Recently, for instance, in El Peñón County in Santander Department, the local government held a popular consult, which voted to disallow a full range of exploration and extraction operations. The intention, ostensibly at least, was to favor an economy of agriculture and tourism. El Peñón (which translates to ‘crag’) is a beautiful mountainous place, so the preference of a pastoral, touristic future is not an unreasonable fantasy. The article from Semana (which also enjoyed wide publication), however, argues that the locally determined, total prohibition of resource extraction activities is unconstitutional. It further argues that some of the consults were promoted on the basis of false arguments. Regardless, El Peñón may present a case-study of a security challenge created by an admixture of related, not so innocent phenomena.

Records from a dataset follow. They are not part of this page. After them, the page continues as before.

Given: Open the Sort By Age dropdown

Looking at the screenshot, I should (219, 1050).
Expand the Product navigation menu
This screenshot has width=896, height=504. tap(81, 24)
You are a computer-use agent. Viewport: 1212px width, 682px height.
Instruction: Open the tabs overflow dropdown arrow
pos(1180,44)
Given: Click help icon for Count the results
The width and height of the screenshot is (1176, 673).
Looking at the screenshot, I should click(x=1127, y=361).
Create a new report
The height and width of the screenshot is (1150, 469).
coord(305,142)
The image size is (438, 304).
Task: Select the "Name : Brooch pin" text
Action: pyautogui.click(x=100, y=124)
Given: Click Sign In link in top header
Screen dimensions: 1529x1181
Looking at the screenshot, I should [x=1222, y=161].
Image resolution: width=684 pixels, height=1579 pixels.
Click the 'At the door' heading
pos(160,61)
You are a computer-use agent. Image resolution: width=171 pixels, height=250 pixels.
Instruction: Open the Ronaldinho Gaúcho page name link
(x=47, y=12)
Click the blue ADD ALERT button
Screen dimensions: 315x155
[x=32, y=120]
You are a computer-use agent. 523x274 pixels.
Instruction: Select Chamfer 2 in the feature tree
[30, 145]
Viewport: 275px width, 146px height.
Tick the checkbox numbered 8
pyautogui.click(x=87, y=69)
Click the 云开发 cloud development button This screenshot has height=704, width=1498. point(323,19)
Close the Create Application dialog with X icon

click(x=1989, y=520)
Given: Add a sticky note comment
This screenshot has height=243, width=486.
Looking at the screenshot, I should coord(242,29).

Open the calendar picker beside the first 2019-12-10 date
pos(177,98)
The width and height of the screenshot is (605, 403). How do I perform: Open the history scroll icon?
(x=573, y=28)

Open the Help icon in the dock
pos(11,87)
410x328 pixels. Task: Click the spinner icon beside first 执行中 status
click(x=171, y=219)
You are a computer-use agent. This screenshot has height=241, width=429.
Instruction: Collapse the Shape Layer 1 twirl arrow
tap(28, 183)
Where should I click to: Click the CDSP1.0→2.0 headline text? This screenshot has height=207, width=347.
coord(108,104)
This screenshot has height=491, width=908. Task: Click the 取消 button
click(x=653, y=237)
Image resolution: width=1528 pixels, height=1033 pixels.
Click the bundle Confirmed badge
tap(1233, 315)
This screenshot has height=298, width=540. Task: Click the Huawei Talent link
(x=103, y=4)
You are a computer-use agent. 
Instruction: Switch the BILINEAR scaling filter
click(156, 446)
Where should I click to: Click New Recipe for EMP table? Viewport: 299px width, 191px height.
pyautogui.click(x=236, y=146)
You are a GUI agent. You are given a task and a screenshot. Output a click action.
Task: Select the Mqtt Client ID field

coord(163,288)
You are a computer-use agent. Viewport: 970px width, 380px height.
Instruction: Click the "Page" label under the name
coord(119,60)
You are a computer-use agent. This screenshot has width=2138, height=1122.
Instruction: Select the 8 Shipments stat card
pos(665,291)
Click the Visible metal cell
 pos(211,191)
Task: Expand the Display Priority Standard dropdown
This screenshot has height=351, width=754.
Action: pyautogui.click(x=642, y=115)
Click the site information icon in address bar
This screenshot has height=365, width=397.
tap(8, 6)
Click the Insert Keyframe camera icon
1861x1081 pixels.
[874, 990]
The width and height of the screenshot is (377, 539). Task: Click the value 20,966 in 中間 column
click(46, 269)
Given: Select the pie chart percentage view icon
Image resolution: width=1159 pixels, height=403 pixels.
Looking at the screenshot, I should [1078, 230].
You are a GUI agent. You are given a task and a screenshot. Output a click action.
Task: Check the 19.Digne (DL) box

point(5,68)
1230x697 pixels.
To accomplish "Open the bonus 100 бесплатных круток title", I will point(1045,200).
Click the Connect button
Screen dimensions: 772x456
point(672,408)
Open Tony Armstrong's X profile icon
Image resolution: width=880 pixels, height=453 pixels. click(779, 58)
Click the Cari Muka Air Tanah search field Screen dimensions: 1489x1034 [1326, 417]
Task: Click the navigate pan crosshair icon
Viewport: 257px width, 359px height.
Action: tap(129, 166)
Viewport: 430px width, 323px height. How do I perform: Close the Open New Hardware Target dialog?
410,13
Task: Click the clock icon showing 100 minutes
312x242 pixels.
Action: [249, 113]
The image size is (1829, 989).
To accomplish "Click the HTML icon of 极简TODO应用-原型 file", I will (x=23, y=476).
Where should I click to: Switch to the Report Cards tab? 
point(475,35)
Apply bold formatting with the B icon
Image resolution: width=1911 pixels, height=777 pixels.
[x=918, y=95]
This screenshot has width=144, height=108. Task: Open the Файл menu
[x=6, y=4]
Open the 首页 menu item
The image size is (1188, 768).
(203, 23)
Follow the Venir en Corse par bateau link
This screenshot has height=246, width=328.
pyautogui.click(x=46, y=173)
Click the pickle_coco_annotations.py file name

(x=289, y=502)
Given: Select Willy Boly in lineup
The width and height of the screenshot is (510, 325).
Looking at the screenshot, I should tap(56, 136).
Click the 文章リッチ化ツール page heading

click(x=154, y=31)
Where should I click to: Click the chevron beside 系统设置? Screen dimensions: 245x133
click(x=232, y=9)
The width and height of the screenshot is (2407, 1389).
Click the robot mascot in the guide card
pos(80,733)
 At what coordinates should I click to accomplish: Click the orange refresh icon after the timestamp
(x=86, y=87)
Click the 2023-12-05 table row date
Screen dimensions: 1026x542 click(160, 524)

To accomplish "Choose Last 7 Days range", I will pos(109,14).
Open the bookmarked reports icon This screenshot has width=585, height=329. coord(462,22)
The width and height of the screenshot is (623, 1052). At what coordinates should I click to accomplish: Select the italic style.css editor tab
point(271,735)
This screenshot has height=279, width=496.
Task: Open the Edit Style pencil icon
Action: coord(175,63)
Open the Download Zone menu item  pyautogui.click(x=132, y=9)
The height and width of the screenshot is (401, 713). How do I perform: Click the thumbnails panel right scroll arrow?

Some communities, perhaps El Peñón, are near, contiguous with, or perhaps home to smuggling routes. Such intimacy with smuggling routes exposes a community to smuggling gangs, including powerful guerrilla hybrids such as the ELN and FARC, or to some of the lesser-known criminal smuggling organizations. These gangs tend strongly to be in some kind of mutually beneficial association with the regions’s Bolivarian hierarchy, that is to say, with the inter- and trans-national political-governmental movement of the Marxist left. As is perhaps the case in El Peñón county (and several of the other counties noted in the Semana article), the local consults and attendant marches have been organized by pro-Bolivarians. The exact voting result in El Peñón is unknown, but the 97% vote in Cajamarca was itself suspect as a bit too perfect.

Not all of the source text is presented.